Ah, cette manie de s’en prendre aux petits et aux faibles, jamais aux riches et aux puissants !
Après avoir fait la leçon à un lycéen qui l’appelait « Manu », traité les ouvrières de Gad d’« illettrées », moqué les « Gaulois », qui ne veulent pas du changement, et les « fainéants », auxquels il « ne céder[a] rien », Macron tape un chômeur qui se plaint de ne pas trouver de boulot. Et lui assène avec superbe, dans les jardins de l’Elysée : « Je traverse la rue, je vous en trouve. » Morale : soit le jeune horticulteur est un imbécile qui ne sait pas chercher, soit il est flemmard. Et pourquoi pas les deux « en même temps » ? Pauvre Macron, qui n’a pas le peuple qu’il mérite.

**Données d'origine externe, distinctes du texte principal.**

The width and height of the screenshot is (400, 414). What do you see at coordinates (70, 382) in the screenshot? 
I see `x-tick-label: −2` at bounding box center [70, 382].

Ou alors, il cherche un emploi dans un domaine et un secteur d'activité qui lui plaisent, le bougre ! :)
Est-ce ainsi qu’un président doit parler ? Il le croit, puisqu’il a fait de ces saillies brutales une arme de communication à répétition. Mais la leçon du Président est restée « en travers de la gorge » du chômeur et de quelques autres. Son ton condescendant est vexatoire, et sa morgue de classe préparatoire un rien contre-productive.

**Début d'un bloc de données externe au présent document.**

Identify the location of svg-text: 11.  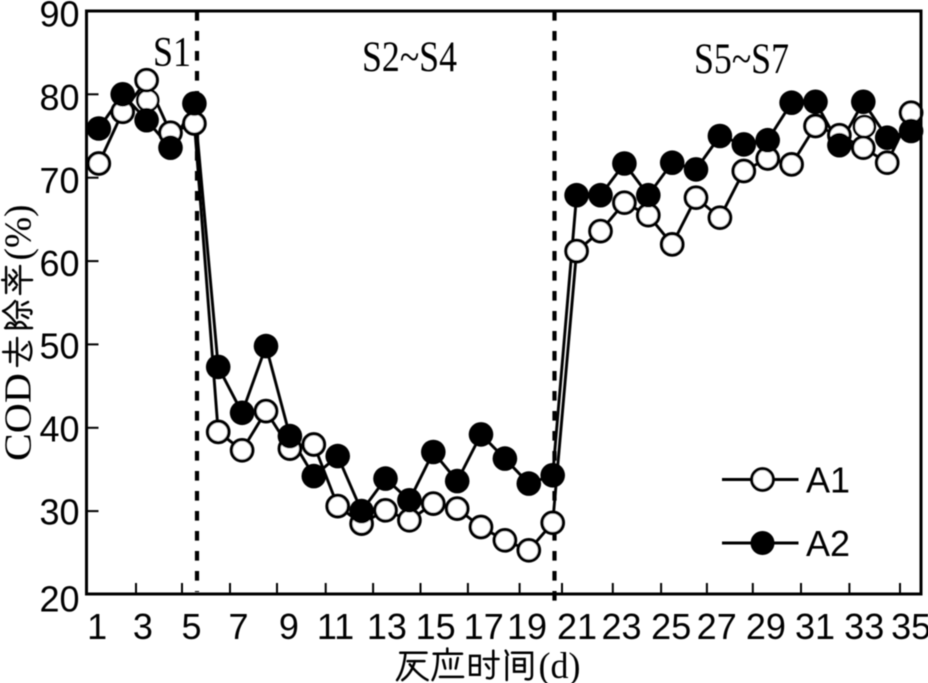
(336, 626).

Macron sait peut-être où trouver du boulot, mais fait-il bien le sien, lui ? En admettant qu’il ait raison sur le fond — il y a plein de jobs, ce sont les chômeurs qui ne savent pas les trouver —, il gagnerait à être plus pédagogue. À éduquer sans casser, à informer sans brusquer, à conseiller sans vexer. Le kif, pas la trique !
Au lieu de ça, son parler vrai est un parler vieux. Il parodie Raymond Barre, qui, à propos du chômage, avait eu cette formule : « La meilleure façon de lutter contre le chômage, c’est de travailler. » Le parler Macron est emprunté à un très ancien monde. Vite un coup de barre ?
Dans le Canard enchaîné du 19 septembre 2018.